• [Given records]
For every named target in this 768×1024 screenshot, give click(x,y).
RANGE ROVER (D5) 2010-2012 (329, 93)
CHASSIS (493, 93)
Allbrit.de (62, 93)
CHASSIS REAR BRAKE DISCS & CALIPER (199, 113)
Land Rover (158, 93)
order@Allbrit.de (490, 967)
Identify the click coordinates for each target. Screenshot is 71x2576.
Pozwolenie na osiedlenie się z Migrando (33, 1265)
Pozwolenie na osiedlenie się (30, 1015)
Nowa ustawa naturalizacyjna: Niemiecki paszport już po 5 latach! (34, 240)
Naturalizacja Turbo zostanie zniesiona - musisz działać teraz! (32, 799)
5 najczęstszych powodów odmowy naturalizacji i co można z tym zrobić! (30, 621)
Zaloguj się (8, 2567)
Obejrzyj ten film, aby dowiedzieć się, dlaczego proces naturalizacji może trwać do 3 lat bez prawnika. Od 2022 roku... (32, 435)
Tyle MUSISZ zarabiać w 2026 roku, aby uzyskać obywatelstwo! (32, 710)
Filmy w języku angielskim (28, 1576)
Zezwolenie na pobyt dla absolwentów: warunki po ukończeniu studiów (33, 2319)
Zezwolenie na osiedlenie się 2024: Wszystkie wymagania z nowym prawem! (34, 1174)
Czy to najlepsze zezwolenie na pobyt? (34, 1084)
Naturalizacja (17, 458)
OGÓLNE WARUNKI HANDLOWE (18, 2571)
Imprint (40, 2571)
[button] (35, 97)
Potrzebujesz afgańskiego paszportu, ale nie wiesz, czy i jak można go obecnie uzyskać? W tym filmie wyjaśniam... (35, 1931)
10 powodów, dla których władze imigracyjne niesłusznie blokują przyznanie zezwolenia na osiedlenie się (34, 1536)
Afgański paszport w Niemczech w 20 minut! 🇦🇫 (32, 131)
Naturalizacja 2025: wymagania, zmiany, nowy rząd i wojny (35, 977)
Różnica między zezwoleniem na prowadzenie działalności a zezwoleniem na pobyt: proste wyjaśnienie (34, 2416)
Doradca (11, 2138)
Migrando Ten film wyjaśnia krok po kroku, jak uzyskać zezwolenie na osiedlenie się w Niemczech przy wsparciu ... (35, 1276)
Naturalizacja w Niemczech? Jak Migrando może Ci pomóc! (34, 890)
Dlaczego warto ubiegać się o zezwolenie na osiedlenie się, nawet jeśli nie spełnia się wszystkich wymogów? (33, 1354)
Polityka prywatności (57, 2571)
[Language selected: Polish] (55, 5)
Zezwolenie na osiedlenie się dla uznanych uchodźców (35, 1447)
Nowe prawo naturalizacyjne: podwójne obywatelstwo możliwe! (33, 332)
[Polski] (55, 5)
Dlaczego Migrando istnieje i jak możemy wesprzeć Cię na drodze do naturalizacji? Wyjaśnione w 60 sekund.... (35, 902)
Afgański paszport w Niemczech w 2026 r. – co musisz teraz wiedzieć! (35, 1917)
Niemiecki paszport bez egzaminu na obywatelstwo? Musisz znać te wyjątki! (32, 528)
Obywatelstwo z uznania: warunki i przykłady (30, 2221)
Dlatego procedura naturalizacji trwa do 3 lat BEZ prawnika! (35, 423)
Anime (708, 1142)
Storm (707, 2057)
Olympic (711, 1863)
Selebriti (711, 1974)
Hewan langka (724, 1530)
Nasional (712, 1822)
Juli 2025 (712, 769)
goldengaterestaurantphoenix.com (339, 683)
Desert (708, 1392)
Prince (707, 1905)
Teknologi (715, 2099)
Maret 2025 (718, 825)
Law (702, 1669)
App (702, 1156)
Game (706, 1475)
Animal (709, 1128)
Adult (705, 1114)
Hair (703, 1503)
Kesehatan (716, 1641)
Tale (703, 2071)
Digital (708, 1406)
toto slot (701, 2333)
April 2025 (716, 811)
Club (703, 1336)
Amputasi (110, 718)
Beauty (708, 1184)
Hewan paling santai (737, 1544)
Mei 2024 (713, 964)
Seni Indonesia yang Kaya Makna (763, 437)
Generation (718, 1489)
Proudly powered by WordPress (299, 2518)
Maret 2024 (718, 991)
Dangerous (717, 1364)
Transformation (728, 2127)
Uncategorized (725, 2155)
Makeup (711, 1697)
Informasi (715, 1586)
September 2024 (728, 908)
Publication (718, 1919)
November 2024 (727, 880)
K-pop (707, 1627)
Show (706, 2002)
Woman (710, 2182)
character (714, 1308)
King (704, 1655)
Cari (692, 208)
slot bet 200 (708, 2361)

• [The task] In your response, give all the records again with nothing altered.

• [Reply to the exercise]
For every named target in this 768×1024 screenshot, give click(x,y).
RANGE ROVER (D5) 2010-2012 (329, 93)
CHASSIS (493, 93)
Allbrit.de (62, 93)
CHASSIS REAR BRAKE DISCS & CALIPER (199, 113)
Land Rover (158, 93)
order@Allbrit.de (490, 967)
Identify the click coordinates for each target. Screenshot is 71x2576.
Pozwolenie na osiedlenie się z Migrando (33, 1265)
Pozwolenie na osiedlenie się (30, 1015)
Nowa ustawa naturalizacyjna: Niemiecki paszport już po 5 latach! (34, 240)
Naturalizacja Turbo zostanie zniesiona - musisz działać teraz! (32, 799)
5 najczęstszych powodów odmowy naturalizacji i co można z tym zrobić! (30, 621)
Zaloguj się (8, 2567)
Obejrzyj ten film, aby dowiedzieć się, dlaczego proces naturalizacji może trwać do 3 lat bez prawnika. Od 2022 roku... (32, 435)
Tyle MUSISZ zarabiać w 2026 roku, aby uzyskać obywatelstwo! (32, 710)
Filmy w języku angielskim (28, 1576)
Zezwolenie na pobyt dla absolwentów: warunki po ukończeniu studiów (33, 2319)
Zezwolenie na osiedlenie się 2024: Wszystkie wymagania z nowym prawem! (34, 1174)
Czy to najlepsze zezwolenie na pobyt? (34, 1084)
Naturalizacja (17, 458)
OGÓLNE WARUNKI HANDLOWE (18, 2571)
Imprint (40, 2571)
[button] (35, 97)
Potrzebujesz afgańskiego paszportu, ale nie wiesz, czy i jak można go obecnie uzyskać? W tym filmie wyjaśniam... (35, 1931)
10 powodów, dla których władze imigracyjne niesłusznie blokują przyznanie zezwolenia na osiedlenie się (34, 1536)
Afgański paszport w Niemczech w 20 minut! 🇦🇫 (32, 131)
Naturalizacja 2025: wymagania, zmiany, nowy rząd i wojny (35, 977)
Różnica między zezwoleniem na prowadzenie działalności a zezwoleniem na pobyt: proste wyjaśnienie (34, 2416)
Doradca (11, 2138)
Migrando Ten film wyjaśnia krok po kroku, jak uzyskać zezwolenie na osiedlenie się w Niemczech przy wsparciu ... (35, 1276)
Naturalizacja w Niemczech? Jak Migrando może Ci pomóc! (34, 890)
Dlaczego warto ubiegać się o zezwolenie na osiedlenie się, nawet jeśli nie spełnia się wszystkich wymogów? (33, 1354)
Polityka prywatności (57, 2571)
[Language selected: Polish] (55, 5)
Zezwolenie na osiedlenie się dla uznanych uchodźców (35, 1447)
Nowe prawo naturalizacyjne: podwójne obywatelstwo możliwe! (33, 332)
[Polski] (55, 5)
Dlaczego Migrando istnieje i jak możemy wesprzeć Cię na drodze do naturalizacji? Wyjaśnione w 60 sekund.... (35, 902)
Afgański paszport w Niemczech w 2026 r. – co musisz teraz wiedzieć! (35, 1917)
Niemiecki paszport bez egzaminu na obywatelstwo? Musisz znać te wyjątki! (32, 528)
Obywatelstwo z uznania: warunki i przykłady (30, 2221)
Dlatego procedura naturalizacji trwa do 3 lat BEZ prawnika! (35, 423)
Anime (708, 1142)
Storm (707, 2057)
Olympic (711, 1863)
Selebriti (711, 1974)
Hewan langka (724, 1530)
Nasional (712, 1822)
Juli 2025 (712, 769)
goldengaterestaurantphoenix.com (339, 683)
Desert (708, 1392)
Prince (707, 1905)
Teknologi (715, 2099)
Maret 2025 (718, 825)
Law (702, 1669)
App (702, 1156)
Game (706, 1475)
Animal (709, 1128)
Adult (705, 1114)
Hair (703, 1503)
Kesehatan (716, 1641)
Tale (703, 2071)
Digital (708, 1406)
toto slot (701, 2333)
April 2025 (716, 811)
Club (703, 1336)
Amputasi (110, 718)
Beauty (708, 1184)
Hewan paling santai (737, 1544)
Mei 2024 (713, 964)
Seni Indonesia yang Kaya Makna (763, 437)
Generation (718, 1489)
Proudly powered by WordPress (299, 2518)
Maret 2024 (718, 991)
Dangerous (717, 1364)
Transformation (728, 2127)
Uncategorized (725, 2155)
Makeup (711, 1697)
Informasi (715, 1586)
September 2024 (728, 908)
Publication (718, 1919)
November 2024 (727, 880)
K-pop (707, 1627)
Show (706, 2002)
Woman (710, 2182)
character (714, 1308)
King (704, 1655)
Cari (692, 208)
slot bet 200 (708, 2361)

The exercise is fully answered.